A Midsummer Night’s Dream – Abbey Theatre, Dublin

First Published February 2015

AMSD - Ros Kavanagh

A Midsummer Night’s Dream – Abbey Theatre, Dublin

Writer: William Shakespeare

Director: Gavin Quinn

A Midsummer Night’s Dream is being staged at Dublin’s Abbey Theatre for the first time in 35 years. Given the fact that this is one of Shakespeare’s most popular plays this time gap is a little baffling however the Abbey seem to be rediscovering Shakespeare’s more magical texts since last year’s successful performance of Twelfth Night.

A Midsummer Night’s Dream is a story of lovers in ancient Athens who find their way through the confusion and magic of a night in the woods, populated by nymphs and fairies, to their final married end.

As it is so well known one of the difficulties for theatre companies hoping to stage a new production is how to make it surprising, how to bring out the comedy in jokes and scenarios that are so well known?

This is something Pan Pan have tackled head on by inverting the audience’s expectations and setting the play in a nursing home. This is a daring move by director Gavin Quinn. Quinn has worked with Pan Pan for many years and has pulled out all the stops for his Abbey theatre debut. The actors, many of them veterans of the Abbey, are sure and steady in this production. Four of them appeared in the Abbey’s last 1979 production.
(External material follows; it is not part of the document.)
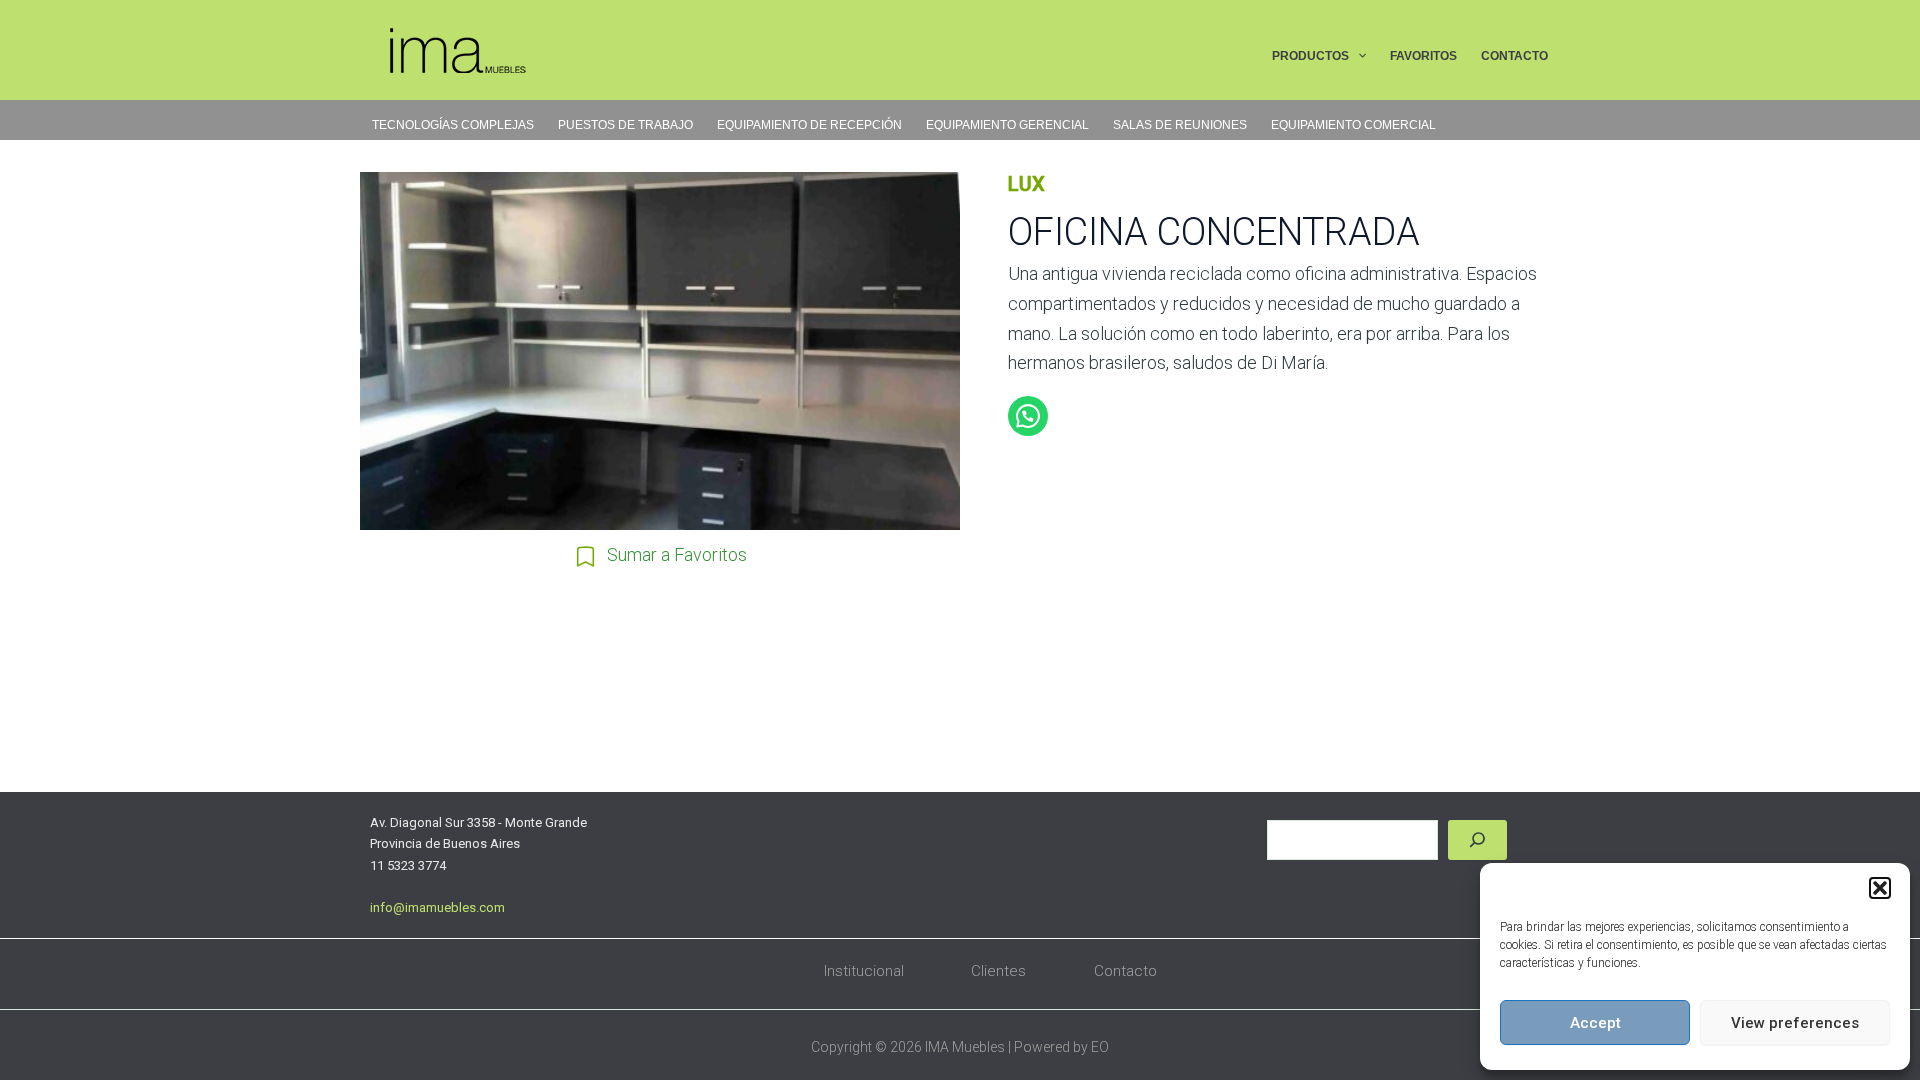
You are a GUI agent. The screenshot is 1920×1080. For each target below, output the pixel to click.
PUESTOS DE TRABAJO (625, 125)
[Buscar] (1477, 840)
Thwarted lover Hermia is denied permission to marry her beloved Lysander not by her father but by her son and Helena finds herself spurned by ageing lothario Demetrius. As they flee into the woods to avoid a marriage enforced by the Duke of Athens they walk into an argument between the King and Queen of the fairies, Oberon and Titania. When a six piece acting troupe get caught up in the middle of this the stage is set.

This excellent adaptation stays very close to Shakespeare’s text, comes at a time when the lack of rôles for older people within the acting industry are being questioned. Pan Pan without doubt deliver a deeply humorous and at times touching play the makes it clear that age is no barrier to acting ability and to the ability to entertain an audience.

The play’s multiple plot lines are well – handled and never become confusing. The famous play within a play; the tale of doomed lovers Pyramus and Thisbe, performed by the Rude Mechanicals makes the audience laugh continuously. Furthermore the way Pan Pan play with age allows for new areas of humour, with one scene in which mobile phones take the place of an almanac.

The attention to detail is exquisite; from the shoes worn by the nursing home assistants to the colour of the walls to the use of lighting and colour. The company augments the actors’ voices by using sound to elicit changes in emotion, from sincerity to humour. For example the play opens to the sound of Riders on the Storm, the curtains drawing back to show the home’s inhabitants exercising to the music.

The apparatus of a nursing home; Zimmer frames, wheelchairs and walking sticks are used successfully to comedic effect. The nursing home theme is carried through to the surreal setting of the woods as love potions and cures are delivered by drip and oxygen mask.

Pan Pan’s performance has innovated the tried and tested format of A Midsummer Night’s Dream and captured the timelessness of love.